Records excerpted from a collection

● ● ● ● ●

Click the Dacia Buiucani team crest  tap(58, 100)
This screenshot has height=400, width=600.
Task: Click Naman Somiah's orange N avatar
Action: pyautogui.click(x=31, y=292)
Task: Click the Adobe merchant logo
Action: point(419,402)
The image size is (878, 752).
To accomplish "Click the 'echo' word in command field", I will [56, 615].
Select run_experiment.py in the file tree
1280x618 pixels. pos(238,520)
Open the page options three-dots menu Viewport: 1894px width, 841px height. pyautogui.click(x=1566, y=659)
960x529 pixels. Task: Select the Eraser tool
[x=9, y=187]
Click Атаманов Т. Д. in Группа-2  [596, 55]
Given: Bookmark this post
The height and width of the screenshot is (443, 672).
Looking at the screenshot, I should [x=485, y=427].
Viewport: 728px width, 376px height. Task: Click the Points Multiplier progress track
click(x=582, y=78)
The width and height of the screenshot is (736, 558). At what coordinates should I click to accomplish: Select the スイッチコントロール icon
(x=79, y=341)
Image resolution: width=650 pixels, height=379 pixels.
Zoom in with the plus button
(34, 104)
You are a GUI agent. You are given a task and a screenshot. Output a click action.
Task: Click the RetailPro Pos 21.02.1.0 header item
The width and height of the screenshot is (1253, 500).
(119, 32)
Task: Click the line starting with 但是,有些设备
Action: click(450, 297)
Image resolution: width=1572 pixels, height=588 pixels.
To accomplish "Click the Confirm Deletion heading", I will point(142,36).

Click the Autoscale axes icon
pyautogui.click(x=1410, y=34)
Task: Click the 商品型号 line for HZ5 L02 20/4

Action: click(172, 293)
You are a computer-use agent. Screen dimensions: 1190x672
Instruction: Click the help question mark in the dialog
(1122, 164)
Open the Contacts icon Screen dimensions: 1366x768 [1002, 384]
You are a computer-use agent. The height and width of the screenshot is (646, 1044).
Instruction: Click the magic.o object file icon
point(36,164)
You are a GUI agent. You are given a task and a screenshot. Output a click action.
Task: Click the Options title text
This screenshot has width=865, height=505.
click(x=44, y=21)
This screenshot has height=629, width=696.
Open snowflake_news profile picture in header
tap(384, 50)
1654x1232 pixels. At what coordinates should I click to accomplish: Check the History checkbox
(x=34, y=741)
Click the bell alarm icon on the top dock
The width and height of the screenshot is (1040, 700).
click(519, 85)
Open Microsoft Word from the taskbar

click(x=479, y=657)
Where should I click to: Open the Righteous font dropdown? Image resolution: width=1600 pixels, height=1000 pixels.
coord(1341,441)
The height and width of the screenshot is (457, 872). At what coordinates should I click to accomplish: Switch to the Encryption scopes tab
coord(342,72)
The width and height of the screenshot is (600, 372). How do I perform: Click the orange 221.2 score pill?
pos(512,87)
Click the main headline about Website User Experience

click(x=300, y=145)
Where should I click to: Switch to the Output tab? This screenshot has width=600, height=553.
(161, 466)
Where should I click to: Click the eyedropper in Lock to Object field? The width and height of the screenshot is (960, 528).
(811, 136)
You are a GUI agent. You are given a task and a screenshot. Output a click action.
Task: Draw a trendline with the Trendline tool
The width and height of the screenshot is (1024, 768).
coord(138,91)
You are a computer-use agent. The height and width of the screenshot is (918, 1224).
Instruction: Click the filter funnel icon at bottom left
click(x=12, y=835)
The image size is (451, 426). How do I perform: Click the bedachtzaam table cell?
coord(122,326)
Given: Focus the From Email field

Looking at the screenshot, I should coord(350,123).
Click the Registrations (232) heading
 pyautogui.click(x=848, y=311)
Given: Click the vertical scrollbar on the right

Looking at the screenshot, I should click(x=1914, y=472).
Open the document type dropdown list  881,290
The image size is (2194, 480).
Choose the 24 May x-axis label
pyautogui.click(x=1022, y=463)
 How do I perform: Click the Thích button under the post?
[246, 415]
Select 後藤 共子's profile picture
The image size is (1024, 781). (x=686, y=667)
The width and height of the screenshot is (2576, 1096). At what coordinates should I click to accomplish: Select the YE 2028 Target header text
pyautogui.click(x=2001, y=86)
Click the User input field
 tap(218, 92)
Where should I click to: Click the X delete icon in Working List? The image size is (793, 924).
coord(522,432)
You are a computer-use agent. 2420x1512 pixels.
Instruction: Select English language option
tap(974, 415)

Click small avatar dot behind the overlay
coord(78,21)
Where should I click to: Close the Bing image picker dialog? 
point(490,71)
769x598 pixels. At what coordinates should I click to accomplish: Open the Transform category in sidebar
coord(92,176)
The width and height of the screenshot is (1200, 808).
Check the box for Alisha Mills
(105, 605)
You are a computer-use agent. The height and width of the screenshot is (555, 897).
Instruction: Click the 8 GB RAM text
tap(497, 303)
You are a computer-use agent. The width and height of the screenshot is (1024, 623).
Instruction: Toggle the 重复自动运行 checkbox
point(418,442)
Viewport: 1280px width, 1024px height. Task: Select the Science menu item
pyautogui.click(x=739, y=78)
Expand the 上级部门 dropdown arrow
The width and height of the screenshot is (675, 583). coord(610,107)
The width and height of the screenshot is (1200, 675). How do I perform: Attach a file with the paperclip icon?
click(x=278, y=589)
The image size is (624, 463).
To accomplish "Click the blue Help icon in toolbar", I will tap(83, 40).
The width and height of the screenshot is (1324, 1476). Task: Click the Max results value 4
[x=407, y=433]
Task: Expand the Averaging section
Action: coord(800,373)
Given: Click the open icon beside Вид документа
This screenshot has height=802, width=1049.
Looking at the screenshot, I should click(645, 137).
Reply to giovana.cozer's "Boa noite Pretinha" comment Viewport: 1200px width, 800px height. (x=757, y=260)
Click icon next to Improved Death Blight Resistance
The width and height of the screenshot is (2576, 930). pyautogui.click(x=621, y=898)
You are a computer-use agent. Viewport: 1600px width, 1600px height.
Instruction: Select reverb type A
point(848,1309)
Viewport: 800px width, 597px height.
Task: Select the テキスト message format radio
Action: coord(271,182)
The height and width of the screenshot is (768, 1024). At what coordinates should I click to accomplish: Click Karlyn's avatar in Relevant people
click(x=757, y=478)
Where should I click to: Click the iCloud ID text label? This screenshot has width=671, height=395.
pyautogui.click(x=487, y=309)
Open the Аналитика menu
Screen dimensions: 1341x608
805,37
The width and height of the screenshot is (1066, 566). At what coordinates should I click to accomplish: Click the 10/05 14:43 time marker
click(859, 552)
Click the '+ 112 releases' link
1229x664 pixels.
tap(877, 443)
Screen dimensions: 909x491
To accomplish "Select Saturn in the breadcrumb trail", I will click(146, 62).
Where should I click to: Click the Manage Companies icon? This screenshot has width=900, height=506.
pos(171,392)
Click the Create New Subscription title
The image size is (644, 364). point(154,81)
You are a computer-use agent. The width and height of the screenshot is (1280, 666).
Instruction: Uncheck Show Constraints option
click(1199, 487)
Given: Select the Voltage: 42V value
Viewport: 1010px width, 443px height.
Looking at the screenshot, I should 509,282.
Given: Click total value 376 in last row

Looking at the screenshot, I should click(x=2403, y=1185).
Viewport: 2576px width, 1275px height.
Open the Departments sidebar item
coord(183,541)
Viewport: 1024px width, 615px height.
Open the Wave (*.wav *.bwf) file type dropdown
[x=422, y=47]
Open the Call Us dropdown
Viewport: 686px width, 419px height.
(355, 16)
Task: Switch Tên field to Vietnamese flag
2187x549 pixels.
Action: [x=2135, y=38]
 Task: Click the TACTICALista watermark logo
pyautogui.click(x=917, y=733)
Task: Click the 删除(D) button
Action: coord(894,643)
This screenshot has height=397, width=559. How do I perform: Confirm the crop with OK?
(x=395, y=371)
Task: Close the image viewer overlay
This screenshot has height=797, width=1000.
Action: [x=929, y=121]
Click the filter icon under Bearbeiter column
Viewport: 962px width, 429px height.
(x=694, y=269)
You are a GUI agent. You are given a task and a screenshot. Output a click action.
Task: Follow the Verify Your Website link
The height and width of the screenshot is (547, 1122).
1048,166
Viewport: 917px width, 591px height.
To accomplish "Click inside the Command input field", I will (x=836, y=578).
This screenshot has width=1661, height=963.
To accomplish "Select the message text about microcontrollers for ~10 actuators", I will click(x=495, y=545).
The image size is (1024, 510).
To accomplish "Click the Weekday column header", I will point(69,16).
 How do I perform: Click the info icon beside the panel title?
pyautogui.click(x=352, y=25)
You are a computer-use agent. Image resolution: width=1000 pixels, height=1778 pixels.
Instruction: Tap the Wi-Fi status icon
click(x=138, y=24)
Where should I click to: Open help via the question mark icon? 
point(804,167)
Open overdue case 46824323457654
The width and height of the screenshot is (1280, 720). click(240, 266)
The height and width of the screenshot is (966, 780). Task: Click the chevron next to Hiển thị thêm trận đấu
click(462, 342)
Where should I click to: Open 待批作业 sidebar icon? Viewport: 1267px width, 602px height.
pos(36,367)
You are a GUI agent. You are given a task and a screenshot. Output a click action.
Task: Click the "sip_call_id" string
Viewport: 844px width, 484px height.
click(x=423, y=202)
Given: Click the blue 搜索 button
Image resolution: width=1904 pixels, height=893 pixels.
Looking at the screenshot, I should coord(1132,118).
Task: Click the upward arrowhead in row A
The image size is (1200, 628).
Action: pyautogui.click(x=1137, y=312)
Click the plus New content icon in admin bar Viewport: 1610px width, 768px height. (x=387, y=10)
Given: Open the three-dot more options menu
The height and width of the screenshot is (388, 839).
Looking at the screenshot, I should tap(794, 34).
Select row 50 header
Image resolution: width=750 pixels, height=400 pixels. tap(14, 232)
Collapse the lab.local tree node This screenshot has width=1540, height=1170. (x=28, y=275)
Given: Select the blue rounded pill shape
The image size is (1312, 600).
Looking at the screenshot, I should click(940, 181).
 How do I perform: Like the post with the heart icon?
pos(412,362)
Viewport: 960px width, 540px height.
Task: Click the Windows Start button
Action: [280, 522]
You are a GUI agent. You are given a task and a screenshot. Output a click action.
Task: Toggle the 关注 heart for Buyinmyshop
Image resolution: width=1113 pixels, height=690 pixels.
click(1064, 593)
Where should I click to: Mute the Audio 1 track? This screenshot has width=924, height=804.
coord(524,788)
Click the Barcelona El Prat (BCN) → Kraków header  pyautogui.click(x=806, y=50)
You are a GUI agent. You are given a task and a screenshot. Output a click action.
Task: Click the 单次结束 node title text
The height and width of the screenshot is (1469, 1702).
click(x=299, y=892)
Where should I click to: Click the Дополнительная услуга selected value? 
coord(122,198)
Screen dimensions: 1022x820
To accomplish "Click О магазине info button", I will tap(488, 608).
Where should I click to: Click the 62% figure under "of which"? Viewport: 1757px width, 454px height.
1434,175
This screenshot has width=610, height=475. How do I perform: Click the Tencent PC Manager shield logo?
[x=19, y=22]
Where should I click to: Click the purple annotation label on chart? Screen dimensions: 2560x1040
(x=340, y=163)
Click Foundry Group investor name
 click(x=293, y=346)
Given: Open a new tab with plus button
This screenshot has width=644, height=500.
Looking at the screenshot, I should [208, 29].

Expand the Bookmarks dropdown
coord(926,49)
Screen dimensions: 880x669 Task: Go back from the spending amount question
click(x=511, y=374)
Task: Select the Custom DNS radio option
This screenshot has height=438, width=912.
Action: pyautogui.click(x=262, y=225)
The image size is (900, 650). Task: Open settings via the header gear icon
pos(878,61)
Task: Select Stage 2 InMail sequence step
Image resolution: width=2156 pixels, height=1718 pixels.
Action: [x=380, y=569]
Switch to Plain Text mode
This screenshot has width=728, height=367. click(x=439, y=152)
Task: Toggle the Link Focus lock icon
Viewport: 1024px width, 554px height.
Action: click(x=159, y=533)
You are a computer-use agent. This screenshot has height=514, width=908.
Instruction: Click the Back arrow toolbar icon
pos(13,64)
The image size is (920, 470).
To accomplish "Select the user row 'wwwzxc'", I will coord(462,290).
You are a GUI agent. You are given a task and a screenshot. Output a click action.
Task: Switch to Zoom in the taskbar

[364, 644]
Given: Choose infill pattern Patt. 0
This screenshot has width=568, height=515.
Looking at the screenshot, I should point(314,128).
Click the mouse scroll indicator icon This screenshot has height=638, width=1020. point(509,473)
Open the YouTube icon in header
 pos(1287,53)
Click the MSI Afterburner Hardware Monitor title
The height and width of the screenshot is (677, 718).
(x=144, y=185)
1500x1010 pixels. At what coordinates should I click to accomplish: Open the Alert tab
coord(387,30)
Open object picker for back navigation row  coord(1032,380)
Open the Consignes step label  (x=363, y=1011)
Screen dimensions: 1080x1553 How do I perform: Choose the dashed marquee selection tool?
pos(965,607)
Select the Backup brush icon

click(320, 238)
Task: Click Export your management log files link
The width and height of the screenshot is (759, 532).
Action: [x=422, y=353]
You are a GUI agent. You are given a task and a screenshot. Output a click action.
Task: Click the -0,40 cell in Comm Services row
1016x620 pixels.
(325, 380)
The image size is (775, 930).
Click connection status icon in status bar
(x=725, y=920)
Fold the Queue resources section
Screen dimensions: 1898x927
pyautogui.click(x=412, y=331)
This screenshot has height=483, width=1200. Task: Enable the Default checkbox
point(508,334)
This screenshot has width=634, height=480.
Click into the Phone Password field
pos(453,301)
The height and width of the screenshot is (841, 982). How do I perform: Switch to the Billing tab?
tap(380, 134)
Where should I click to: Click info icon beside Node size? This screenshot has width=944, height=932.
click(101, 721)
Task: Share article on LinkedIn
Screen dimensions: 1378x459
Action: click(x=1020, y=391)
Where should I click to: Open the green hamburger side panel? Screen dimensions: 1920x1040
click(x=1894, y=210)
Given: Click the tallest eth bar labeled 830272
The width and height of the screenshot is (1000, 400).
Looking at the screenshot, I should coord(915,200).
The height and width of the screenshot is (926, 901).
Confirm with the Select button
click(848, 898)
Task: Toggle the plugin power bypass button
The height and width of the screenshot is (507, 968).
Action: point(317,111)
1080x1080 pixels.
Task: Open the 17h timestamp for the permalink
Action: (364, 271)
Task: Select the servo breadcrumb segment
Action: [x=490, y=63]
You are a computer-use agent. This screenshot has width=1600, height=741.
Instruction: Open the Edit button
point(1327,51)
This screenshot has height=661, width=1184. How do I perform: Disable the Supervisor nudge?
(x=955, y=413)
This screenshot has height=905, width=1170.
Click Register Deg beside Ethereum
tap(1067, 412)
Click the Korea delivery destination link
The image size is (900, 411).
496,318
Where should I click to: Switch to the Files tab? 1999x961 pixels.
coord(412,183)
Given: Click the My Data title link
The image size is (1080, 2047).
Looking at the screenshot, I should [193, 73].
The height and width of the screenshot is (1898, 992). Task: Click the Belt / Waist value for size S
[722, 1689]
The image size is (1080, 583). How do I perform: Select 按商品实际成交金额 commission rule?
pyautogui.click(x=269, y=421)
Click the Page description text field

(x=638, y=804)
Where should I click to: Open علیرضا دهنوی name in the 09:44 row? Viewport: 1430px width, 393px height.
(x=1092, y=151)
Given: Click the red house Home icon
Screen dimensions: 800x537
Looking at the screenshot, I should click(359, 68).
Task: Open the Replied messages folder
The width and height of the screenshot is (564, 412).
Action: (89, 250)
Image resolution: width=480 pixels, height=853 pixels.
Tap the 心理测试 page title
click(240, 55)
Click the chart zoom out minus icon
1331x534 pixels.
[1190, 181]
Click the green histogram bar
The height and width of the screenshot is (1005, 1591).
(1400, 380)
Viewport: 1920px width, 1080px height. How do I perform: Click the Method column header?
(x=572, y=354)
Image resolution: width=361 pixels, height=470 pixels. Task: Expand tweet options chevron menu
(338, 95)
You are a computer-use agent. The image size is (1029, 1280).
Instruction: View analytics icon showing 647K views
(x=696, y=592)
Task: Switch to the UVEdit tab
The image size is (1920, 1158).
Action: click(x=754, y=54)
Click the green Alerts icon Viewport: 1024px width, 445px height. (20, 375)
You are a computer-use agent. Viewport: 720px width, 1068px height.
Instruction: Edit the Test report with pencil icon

● ● ● ● ●

Action item:
Could you return exactly the lines above from the line with "The height and width of the screenshot is (966, 780)." to the line with "Task: Click the upward arrowhead in row A", both included, and nothing else?

Completed exercise:
The height and width of the screenshot is (966, 780). Task: Click the chevron next to Hiển thị thêm trận đấu
click(462, 342)
Where should I click to: Open 待批作业 sidebar icon? Viewport: 1267px width, 602px height.
pos(36,367)
You are a GUI agent. You are given a task and a screenshot. Output a click action.
Task: Click the "sip_call_id" string
Viewport: 844px width, 484px height.
click(x=423, y=202)
Given: Click the blue 搜索 button
Image resolution: width=1904 pixels, height=893 pixels.
Looking at the screenshot, I should coord(1132,118).
Task: Click the upward arrowhead in row A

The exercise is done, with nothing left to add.